私んちの婚約者
「ち、違う!落ち着けって」

愁也は慌てて私の両腕を押さえる。
チッ、この厚さ5センチ、ハードカバーの(愁也の)愛読書をお見舞いしてやろうと思ったのに!

「アンタは相変わらず最強装備だな。よく見てから言おうね」

は?
ーー言われて目を落とす。

「この写真の俺、いくつに見える?」

は?


写真の彼は学生服を着てて。

「何よ、どっからどー見ても15、16歳……ん?」

「そう、これ十年前の写真。ちなみにアンタは?」

「しょーがくせー」

愁也と婚約どころか、彼氏って単語すら知らなかった頃だ。
だんだんと冷静になって、私は首を傾げる。
愁也が呆れ顔で箱を示した。

「こっちに引っ越したからって、実家に置きっぱなしだった荷物を親が送って来たんだよ。
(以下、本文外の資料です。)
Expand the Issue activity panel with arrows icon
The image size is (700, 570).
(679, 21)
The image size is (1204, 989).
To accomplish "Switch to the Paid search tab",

俺もそんなのとっておいたのすら、忘れてたけど。一応、婚約者殿への礼儀だし?処分しようと思ってたとこなんだけど」

明らかになる勘違いに、私はえへへと苦笑いする。

「そりゃ失礼しました~」

「その手の早さ、どーにかしよーね」

私から愛読書を取り上げた彼は呟いて。
けどニヤリと笑った。

「ヤキモチ、妬いてくれたんだ?」

もう一度私の両腕を掴み直して、彼は私に顔を近づけた。


「いつもの、アレ。使ってみる?
アンタの得意技は?」


問われて私は言葉につまる。
彼自身に言われた、私の得意技。


「……料理と、キス」


ああもう。この無駄なイケメンめ。
今私の顔、真っ赤だ。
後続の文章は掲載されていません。